Something to think about: If you read up on this King Cobras 6305 MB, you will find it can not run the A-10 5800K processor (See the Spec sheet above). It has to have the A-10 5800b processor designed/recommended by HP, and when I installed this A-10 5800K APU it misidentified it as an A-8 quad core, and it would not run faster than 3.2 ghz, although the A-10 5800K runs @ 3.8 ghz, with 4.2 ghz as the turbo setting. I clocked it, it gave me four cores but wouldn’t budge off the speed at all. What to do. I could just deal with it, after all the stats showed it was using half the resources, it was only a speed issue. But like everything else, I couldn’t leave it alone.
As you can see, I did get it straight. I installed HP assistant. Sounds nuts, but it is not recommended to do a BIOS update on this board unless it comes directly from HP. I saw several updates to flash my BIOS, but none that might not turn it into a boat anchor, so I installed HP Assistant and let it analyze my machine. It decided I need an Audio update and a BIOS update and then it did it.

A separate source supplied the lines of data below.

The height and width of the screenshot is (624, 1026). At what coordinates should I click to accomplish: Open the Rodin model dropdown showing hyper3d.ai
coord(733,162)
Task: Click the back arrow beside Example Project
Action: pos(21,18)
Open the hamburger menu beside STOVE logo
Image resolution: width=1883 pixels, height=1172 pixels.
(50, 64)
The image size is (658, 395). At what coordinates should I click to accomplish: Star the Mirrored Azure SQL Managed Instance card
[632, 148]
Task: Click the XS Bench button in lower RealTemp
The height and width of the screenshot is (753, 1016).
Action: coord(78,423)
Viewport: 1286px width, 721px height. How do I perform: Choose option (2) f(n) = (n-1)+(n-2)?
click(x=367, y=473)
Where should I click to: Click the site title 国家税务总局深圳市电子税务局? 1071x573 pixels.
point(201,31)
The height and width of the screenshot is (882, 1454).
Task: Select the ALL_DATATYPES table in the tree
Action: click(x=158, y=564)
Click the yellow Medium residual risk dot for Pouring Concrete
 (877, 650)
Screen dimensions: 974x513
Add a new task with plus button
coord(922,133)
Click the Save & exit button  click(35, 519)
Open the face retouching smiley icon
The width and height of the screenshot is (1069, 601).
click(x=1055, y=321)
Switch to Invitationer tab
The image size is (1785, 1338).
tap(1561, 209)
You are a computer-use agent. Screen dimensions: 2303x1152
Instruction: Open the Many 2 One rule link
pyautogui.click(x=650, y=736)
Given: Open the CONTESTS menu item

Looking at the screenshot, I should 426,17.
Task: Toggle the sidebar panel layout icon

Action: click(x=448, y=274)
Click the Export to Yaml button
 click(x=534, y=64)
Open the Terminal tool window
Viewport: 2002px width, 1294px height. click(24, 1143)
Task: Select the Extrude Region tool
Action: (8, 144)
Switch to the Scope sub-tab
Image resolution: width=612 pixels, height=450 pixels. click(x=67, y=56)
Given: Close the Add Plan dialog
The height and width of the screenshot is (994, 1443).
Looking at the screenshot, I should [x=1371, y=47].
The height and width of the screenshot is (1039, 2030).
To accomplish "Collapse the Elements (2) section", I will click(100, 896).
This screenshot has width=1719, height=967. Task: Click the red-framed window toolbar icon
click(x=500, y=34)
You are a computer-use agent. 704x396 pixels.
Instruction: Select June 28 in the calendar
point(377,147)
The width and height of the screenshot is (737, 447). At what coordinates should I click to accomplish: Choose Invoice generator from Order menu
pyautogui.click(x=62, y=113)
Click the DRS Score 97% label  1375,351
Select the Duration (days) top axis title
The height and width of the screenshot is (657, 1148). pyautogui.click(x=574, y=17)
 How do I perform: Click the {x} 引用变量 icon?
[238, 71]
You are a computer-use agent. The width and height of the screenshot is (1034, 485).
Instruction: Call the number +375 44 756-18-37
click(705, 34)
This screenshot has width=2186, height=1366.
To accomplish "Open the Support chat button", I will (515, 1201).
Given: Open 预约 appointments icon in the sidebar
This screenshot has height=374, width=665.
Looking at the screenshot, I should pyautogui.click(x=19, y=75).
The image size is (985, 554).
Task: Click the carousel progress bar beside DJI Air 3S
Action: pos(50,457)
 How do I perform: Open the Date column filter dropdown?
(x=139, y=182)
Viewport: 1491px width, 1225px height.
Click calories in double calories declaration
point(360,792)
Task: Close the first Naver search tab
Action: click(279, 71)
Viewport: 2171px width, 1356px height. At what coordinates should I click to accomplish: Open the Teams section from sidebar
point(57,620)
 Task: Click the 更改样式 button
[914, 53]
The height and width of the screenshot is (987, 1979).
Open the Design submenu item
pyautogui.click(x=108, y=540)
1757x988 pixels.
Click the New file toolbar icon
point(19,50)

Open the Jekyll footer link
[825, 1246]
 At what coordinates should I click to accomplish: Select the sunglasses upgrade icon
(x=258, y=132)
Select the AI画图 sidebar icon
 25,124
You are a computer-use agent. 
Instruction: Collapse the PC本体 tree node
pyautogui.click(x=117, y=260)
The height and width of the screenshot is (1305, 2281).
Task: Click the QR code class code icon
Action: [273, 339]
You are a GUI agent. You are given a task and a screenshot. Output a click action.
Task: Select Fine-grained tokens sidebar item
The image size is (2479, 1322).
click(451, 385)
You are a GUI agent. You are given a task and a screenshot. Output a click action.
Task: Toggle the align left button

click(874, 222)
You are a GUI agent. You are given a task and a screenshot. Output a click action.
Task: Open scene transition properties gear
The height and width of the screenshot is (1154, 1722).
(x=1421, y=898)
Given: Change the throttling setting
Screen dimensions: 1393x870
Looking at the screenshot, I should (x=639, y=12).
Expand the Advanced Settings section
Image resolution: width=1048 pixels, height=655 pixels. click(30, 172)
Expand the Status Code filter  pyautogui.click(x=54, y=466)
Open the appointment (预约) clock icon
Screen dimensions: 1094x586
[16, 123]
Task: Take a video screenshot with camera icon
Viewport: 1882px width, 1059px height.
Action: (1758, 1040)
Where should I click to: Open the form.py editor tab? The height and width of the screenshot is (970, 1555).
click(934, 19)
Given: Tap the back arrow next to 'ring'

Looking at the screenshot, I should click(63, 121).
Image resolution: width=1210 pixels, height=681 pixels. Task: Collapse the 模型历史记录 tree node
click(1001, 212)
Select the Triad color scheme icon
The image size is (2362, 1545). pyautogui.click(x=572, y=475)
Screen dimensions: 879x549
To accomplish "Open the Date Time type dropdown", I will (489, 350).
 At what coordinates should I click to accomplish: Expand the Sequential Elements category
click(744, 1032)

I rebooted and there was my speed and correct identification of the processors.
So, it is done, and I am happy with it. I have a machine that can do everything I want it to do, modeling, video editing, writing, gaming. I have two 2 GB GEFORCE 710 Graphics cards. Each runs 3 monitors flawlessly. I would only say that running mixed monitors is a no no. It will stumble, so I bought six of the same, and I have had no problems. So, in the end I have about $150.00 U.S. in it, not including my time, maybe three hours including a quick paint job.
If you are a geek like me, I hope you found this useful. I found none of this information on-line when I was trying to figure it out. If you need it, here it is, and feel free to ask questions I didn’t answer, Dell.